::: Dataset records
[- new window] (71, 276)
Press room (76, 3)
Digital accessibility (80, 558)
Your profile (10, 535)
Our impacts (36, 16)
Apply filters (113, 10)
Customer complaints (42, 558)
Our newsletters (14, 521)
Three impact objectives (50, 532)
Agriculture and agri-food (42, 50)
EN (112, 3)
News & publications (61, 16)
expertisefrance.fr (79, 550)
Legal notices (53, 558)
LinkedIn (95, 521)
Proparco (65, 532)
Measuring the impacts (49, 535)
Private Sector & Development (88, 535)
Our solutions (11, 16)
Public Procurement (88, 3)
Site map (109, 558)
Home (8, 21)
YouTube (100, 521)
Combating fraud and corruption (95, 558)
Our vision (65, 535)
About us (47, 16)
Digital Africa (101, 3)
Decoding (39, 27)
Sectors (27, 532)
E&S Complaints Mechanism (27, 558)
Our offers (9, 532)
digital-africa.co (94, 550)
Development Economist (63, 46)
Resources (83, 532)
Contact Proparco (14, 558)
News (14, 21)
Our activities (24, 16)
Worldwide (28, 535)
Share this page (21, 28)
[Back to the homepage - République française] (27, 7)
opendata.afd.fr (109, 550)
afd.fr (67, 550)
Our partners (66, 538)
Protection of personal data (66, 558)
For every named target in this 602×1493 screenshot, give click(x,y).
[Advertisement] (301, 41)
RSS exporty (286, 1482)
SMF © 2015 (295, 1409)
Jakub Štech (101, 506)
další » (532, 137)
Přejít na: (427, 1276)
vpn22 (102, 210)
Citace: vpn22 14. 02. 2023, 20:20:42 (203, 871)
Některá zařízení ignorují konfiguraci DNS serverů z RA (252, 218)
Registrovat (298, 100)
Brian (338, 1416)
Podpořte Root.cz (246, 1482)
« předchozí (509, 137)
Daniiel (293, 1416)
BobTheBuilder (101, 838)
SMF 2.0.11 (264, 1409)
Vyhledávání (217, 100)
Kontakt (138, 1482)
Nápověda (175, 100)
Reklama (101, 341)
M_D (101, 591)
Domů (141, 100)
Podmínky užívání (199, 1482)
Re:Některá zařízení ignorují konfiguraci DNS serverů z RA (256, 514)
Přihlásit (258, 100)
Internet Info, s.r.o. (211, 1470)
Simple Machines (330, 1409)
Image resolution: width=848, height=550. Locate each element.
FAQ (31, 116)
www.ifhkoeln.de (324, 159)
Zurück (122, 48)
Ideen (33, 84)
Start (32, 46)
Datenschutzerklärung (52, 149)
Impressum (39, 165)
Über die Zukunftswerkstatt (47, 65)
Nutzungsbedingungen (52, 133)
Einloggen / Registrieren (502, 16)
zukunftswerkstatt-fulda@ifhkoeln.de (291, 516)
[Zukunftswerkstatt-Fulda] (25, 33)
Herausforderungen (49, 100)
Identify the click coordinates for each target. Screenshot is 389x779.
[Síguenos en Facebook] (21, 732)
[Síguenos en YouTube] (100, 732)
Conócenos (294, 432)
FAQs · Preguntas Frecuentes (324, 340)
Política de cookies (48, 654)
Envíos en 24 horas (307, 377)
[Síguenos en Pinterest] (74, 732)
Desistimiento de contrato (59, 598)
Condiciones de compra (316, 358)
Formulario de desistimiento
::::::
Reproduce every item above without any change, keeping each on its own line and in the same order.

### Correct result
[- new window] (71, 276)
Press room (76, 3)
Digital accessibility (80, 558)
Your profile (10, 535)
Our impacts (36, 16)
Apply filters (113, 10)
Customer complaints (42, 558)
Our newsletters (14, 521)
Three impact objectives (50, 532)
Agriculture and agri-food (42, 50)
EN (112, 3)
News & publications (61, 16)
expertisefrance.fr (79, 550)
Legal notices (53, 558)
LinkedIn (95, 521)
Proparco (65, 532)
Measuring the impacts (49, 535)
Private Sector & Development (88, 535)
Our solutions (11, 16)
Public Procurement (88, 3)
Site map (109, 558)
Home (8, 21)
YouTube (100, 521)
Combating fraud and corruption (95, 558)
Our vision (65, 535)
About us (47, 16)
Digital Africa (101, 3)
Decoding (39, 27)
Sectors (27, 532)
E&S Complaints Mechanism (27, 558)
Our offers (9, 532)
digital-africa.co (94, 550)
Development Economist (63, 46)
Resources (83, 532)
Contact Proparco (14, 558)
News (14, 21)
Our activities (24, 16)
Worldwide (28, 535)
Share this page (21, 28)
[Back to the homepage - République française] (27, 7)
opendata.afd.fr (109, 550)
afd.fr (67, 550)
Our partners (66, 538)
Protection of personal data (66, 558)
For every named target in this 602×1493 screenshot, give click(x,y).
[Advertisement] (301, 41)
RSS exporty (286, 1482)
SMF © 2015 (295, 1409)
Jakub Štech (101, 506)
další » (532, 137)
Přejít na: (427, 1276)
vpn22 (102, 210)
Citace: vpn22 14. 02. 2023, 20:20:42 (203, 871)
Některá zařízení ignorují konfiguraci DNS serverů z RA (252, 218)
Registrovat (298, 100)
Brian (338, 1416)
Podpořte Root.cz (246, 1482)
« předchozí (509, 137)
Daniiel (293, 1416)
BobTheBuilder (101, 838)
SMF 2.0.11 (264, 1409)
Vyhledávání (217, 100)
Kontakt (138, 1482)
Nápověda (175, 100)
Reklama (101, 341)
M_D (101, 591)
Domů (141, 100)
Podmínky užívání (199, 1482)
Re:Některá zařízení ignorují konfiguraci DNS serverů z RA (256, 514)
Přihlásit (258, 100)
Internet Info, s.r.o. (211, 1470)
Simple Machines (330, 1409)
Image resolution: width=848, height=550. Locate each element.
FAQ (31, 116)
www.ifhkoeln.de (324, 159)
Zurück (122, 48)
Ideen (33, 84)
Start (32, 46)
Datenschutzerklärung (52, 149)
Impressum (39, 165)
Über die Zukunftswerkstatt (47, 65)
Nutzungsbedingungen (52, 133)
Einloggen / Registrieren (502, 16)
zukunftswerkstatt-fulda@ifhkoeln.de (291, 516)
[Zukunftswerkstatt-Fulda] (25, 33)
Herausforderungen (49, 100)
Identify the click coordinates for each target. Screenshot is 389x779.
[Síguenos en Facebook] (21, 732)
[Síguenos en YouTube] (100, 732)
Conócenos (294, 432)
FAQs · Preguntas Frecuentes (324, 340)
Política de cookies (48, 654)
Envíos en 24 horas (307, 377)
[Síguenos en Pinterest] (74, 732)
Desistimiento de contrato (59, 598)
Condiciones de compra (316, 358)
Formulario de desistimiento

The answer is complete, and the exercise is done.